### DIRECTIONS FOR THIS TASK
The answer must be every line below that contains the string "Should".

### DATA IN THIS EXERCISE
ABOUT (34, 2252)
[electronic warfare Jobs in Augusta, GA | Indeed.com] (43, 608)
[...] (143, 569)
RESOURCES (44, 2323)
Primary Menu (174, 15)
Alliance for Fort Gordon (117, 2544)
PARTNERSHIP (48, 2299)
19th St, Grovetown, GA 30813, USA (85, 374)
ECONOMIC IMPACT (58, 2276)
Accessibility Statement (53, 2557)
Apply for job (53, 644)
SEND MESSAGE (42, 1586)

==

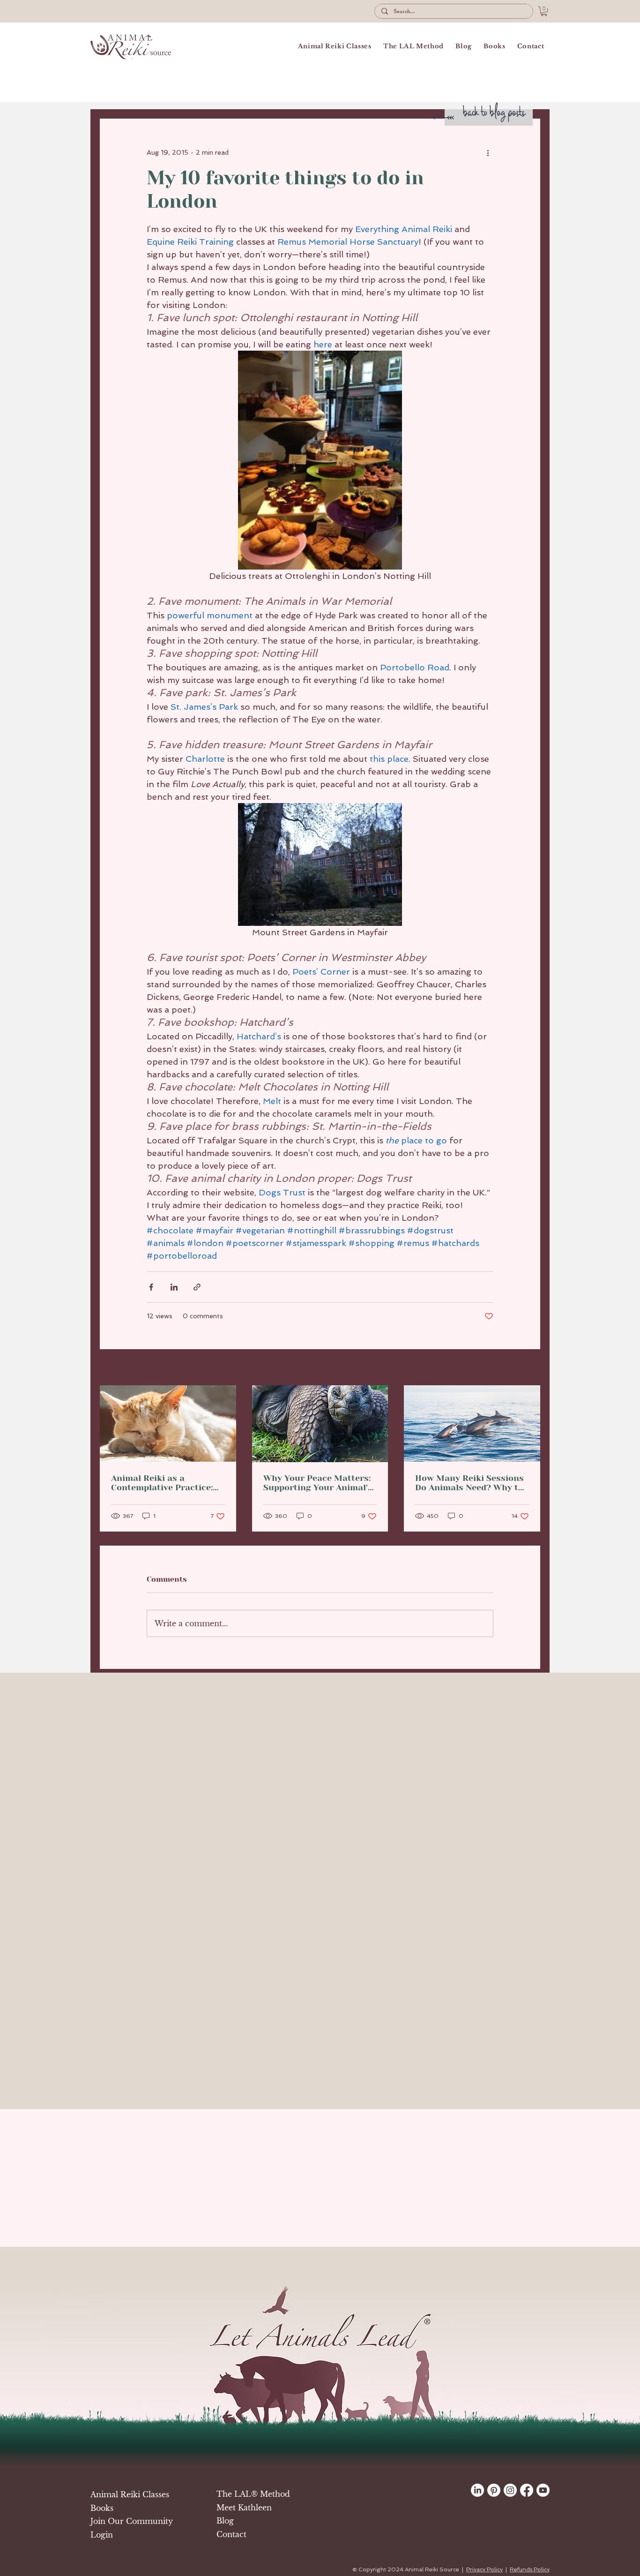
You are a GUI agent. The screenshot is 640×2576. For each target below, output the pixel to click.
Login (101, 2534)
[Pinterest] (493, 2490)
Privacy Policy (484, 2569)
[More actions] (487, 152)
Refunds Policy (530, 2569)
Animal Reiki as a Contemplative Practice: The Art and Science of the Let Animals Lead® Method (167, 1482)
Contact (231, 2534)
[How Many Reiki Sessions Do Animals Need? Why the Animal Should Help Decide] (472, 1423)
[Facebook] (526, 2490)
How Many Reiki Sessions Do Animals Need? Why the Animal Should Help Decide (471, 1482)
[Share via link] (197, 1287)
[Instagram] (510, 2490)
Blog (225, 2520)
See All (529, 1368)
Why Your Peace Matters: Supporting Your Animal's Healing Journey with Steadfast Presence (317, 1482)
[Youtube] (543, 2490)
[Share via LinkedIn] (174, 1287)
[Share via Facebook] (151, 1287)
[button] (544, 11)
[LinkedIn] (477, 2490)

### EXERCISE SOLUTION
[How Many Reiki Sessions Do Animals Need? Why the Animal Should Help Decide] (472, 1423)
How Many Reiki Sessions Do Animals Need? Why the Animal Should Help Decide (471, 1482)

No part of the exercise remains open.